Village in Uttar Pradesh, India

Nagla Birtia is a village in Kishni block of Mainpuri district, Uttar Pradesh, India. As of 2011, it had a total population of 264, in 41 households.

== Demographics ==
As of 2011, Nagla Birtia had a population of 264, in 41 households. This population was 52.3% male (138) and 47.7% female (126). The 0-6 age group numbered 28 (10 male and 18 female), or 10.6% of the total population.

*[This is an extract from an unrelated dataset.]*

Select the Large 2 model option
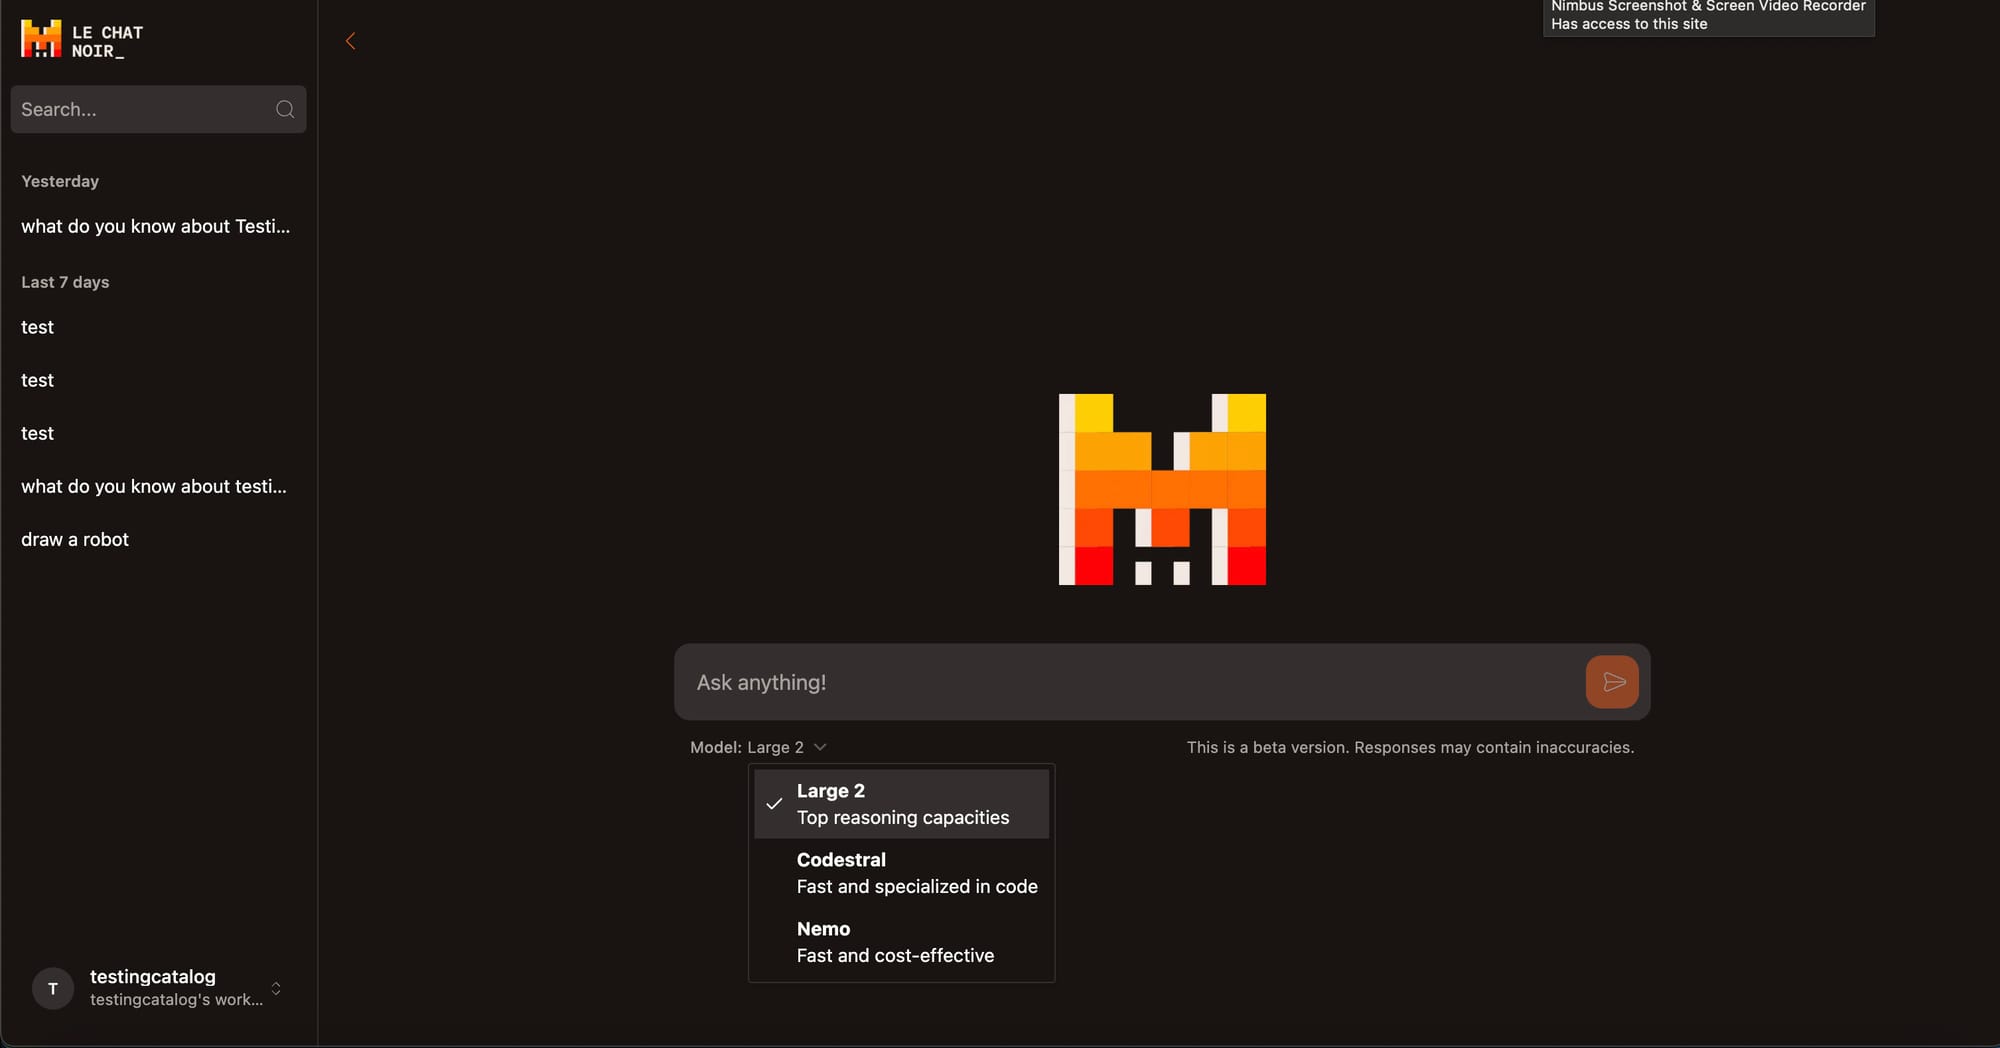The image size is (2000, 1048). tap(901, 804)
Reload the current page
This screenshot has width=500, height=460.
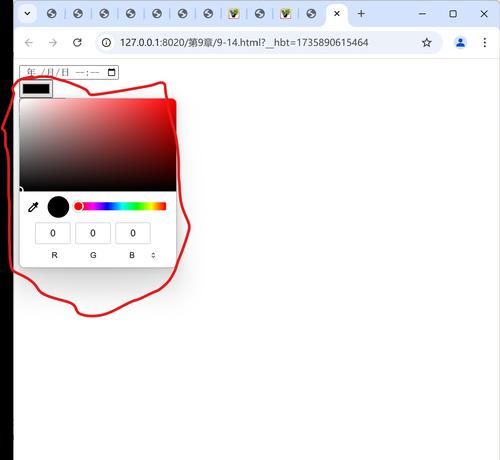coord(77,43)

No residents were members of Scheduled Castes.

The 1981 census recorded Nagla Birtia as having a population of 151 people, in 17 households.

The 1961 census recorded Nagla Birtia as comprising 1 hamlet, with a total population of 92 people (45 male and 47 female), in 13 households and 10 physical houses. The area of the village was given as 165 acres.

== Infrastructure ==
As of 2011, Nagla Birtia did not have any schools or healthcare facilities. Drinking water was provided by hand pump; there were no public toilets. The village had a post office but no public library; there was at least some access to electricity for commercial and agricultural purposes. Streets were made of both kachcha and pakka materials.